Besides my above question on the semantic from the serialized tiled reduction, I’m also interested in keeping parallelism from tiled LinAlg operations expressed in some way. Besides approaches listed by @MaheshRavishankar, is expressing the tiled loop in linalg.generic’s implicit looping structure something too wild for consideration? I’m new to LinAlg so apologize if my question is too naïve. This helps me understand what loop transformations could be be driven by linalg.generic ops in the long run. Thanks.

Ah I see what you mean, I would rephrase it differently though (I don’t think we need to bother about one kernels vs multiple kind of thinking here, we can express this at high level of semantics):

while this modeling is “correct”, it is also overly conservative because it forces to apply a “reduction algorithm” and does not carry the fact that the “destructive updates” are entirely independent.

Makes sense?

That said, I still don’t quite get how you’re working around this TBH, there is a weird contract with your SCF for that I can’t wrap my head around.

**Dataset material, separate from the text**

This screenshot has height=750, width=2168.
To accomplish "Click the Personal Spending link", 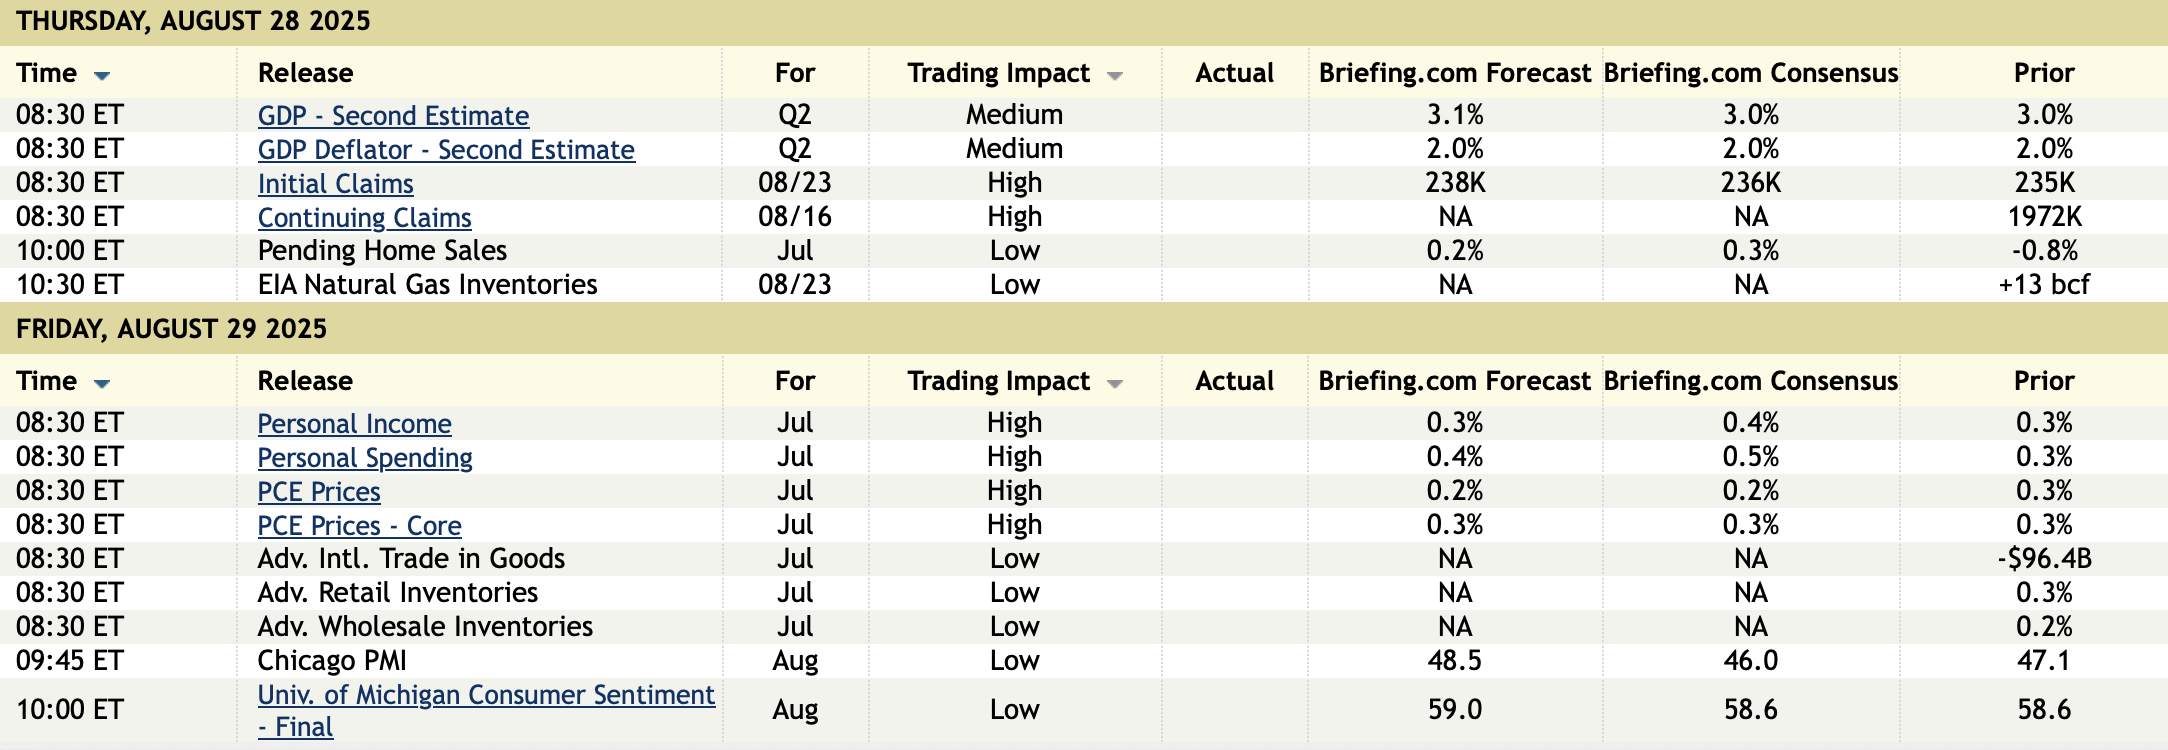I will (x=365, y=458).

I think the issue is that iter_args implies fundamentally a value that goes from one iteration to the next (and the last iteration is the returned value of the scf.for), but by implying that this is parallel we get in a weird situation (which is why the reduction was made explicit in scf.parallel).

The slice is first extracted, updated, and then reinserted. This isn’t atomic though and the assumption here is that each iteration gets its own tile and there is no overlap in the updates.
(as far as I understand :slight_smile: )

1 Like

Thinking a bit more: maybe it could fall into the category of “atomic updates” that make such “reduction” fully parallel/independent again?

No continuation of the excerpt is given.